Dan Clemmensen writes:
> It certainly indicates that the trends that we are extrapolating must somehow
[...]
> Yes, this is just playing with numbers. It's still interesting.
But not nearly as interesting as participating in a full-blown Singularity ;)
> [...]
> Yes, computer hardware and software have been contributing to
> the development of the next generation of computre hardware and
> software, but this is a relatively recent trend. Software and
> hardware development productivity is horrible, and IMO we
> are still taking baby steps. A breakthrough is not unreasonable.
I am very heartened with the promise of evolvable hardware (EHW), GA acting upon (analog) FPGA. This
> [...]
> In my personal model, the SI is not purely an emergent
> phenomenon of the net. The net serves as the raw material
> for a directed augmentation of an initial proto-SI that first
> emerges as the result of a catenation of a set of development tools
> and a human programmer.
I think that the human is just the primer. If the Internet++ is a suitable substrate, you need just a tiny, nonsentient SI nucleus. If network security then is as buggy as today, it will then take over the Net in minutes, possibly sneaky, so there is no interruption of service. The bootstrapping human is then essentially disposable.
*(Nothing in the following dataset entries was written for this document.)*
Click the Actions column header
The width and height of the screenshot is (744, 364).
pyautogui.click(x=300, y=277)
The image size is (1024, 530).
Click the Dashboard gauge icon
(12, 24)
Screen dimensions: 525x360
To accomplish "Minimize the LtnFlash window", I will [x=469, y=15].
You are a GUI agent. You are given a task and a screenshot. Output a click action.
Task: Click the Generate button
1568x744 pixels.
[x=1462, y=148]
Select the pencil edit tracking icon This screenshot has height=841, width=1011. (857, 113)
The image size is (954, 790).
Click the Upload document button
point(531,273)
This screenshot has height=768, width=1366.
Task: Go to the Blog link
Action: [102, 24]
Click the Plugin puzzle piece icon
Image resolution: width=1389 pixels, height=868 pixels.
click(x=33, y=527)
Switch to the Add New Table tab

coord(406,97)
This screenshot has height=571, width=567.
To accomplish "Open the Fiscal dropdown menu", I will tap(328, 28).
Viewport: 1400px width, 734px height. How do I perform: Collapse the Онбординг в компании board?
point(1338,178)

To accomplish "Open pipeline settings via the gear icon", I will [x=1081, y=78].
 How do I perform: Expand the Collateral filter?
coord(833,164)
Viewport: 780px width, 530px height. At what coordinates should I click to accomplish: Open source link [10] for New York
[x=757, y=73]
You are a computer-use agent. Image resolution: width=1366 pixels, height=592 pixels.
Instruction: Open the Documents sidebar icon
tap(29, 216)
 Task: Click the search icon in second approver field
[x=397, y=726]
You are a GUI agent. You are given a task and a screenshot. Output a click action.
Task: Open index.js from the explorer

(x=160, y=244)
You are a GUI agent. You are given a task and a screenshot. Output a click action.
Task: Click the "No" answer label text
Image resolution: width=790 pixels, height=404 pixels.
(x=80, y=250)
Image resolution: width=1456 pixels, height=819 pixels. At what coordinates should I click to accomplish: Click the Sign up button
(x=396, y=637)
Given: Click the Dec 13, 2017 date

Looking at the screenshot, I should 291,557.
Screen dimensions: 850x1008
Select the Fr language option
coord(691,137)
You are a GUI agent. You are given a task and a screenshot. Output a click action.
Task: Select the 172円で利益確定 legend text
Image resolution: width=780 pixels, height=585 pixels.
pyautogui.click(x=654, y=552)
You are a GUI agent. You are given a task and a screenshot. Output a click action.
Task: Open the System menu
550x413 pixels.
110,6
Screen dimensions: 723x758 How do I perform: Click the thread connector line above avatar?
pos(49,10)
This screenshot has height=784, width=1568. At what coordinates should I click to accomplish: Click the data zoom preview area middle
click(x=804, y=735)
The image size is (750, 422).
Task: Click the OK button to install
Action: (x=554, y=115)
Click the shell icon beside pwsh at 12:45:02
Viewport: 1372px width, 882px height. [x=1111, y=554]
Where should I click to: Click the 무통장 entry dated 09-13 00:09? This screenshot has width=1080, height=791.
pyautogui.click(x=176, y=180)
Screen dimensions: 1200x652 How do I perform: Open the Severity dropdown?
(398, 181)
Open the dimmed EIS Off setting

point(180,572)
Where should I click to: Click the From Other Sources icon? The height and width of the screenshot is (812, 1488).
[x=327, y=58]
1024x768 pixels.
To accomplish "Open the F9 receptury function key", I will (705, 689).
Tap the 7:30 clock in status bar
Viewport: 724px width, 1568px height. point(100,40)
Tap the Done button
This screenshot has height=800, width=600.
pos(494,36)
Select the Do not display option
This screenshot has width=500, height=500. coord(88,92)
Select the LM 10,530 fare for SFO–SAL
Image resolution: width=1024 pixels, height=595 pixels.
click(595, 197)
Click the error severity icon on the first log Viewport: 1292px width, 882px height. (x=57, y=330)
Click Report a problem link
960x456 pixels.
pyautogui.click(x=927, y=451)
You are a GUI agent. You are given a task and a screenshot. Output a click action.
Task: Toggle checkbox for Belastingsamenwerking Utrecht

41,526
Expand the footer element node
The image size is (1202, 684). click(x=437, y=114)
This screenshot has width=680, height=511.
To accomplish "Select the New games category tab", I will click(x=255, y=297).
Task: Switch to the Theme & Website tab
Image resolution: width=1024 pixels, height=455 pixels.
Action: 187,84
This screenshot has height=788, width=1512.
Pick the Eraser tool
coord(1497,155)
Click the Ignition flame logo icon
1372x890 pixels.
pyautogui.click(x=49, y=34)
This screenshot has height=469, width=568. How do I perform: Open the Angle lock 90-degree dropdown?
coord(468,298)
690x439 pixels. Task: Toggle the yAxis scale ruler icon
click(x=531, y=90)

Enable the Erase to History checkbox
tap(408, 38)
With some effort, today a more or less clever hacker could build a Wintelian (that will take care of 90% of everything) worm, packing constructive buffer overruns together with an IP scanner. As IP addresses of PPP dialup accounts are typically world-visible, you could participate in the fun. The worm will not be able to do anything very constructive, but only because current computer performance and networking bandwidth is so very pathetic and the state of the art in GP is in statu nascendi. If there is >Tbit FPGA humming in every cellar (to better (de)compress your video, to recognize your face and your voice, to feed your pets, and to render all the nice VR games), interconnected with several GBit links (why, multimedia), the situation would seem to be a bit different.
"On February 4, 1998, MSI announced a definitive agreement to merge with Pharmacopeia, Inc., a leader in application of combinatorial chemistry and high throughput screening to drug discovery". If you extrapolate such strong current trends as DNA sequencers, total organism genome databases, very large organical reaction databases, hybrid QM/MM forcefield models, automatical scanning of combinatorial synthetic libraries, GA in synthesis planning, use of MEMS for combinatorial chemistry, STM/SNOM, you will see that not many years from now a device not much larger than a desktop will be sufficient to initiate the bootstrap of some kind of a molecular autoreplicator very quickly, if used correctly. So essentially this would be a problem of knowing how, a threshold of which is probably equivalent to a team of pretty good human experts. Even a fledgling SI could do it in a few days, probably much less. After that it has a) basically optimal hardware b) can grow in exponential progression, with very short replication times. From the receiving end (you and me), even an indifferent SI looks very much like a Blight.
> >
> [ 20 yeares more Moore ]
> Instead of asking a radical singulatarian such as myself to comment,
> please allow me to ask you to predict the effect of this level of
> computing capacity on society.
Unemployment, unemployment, unemployment.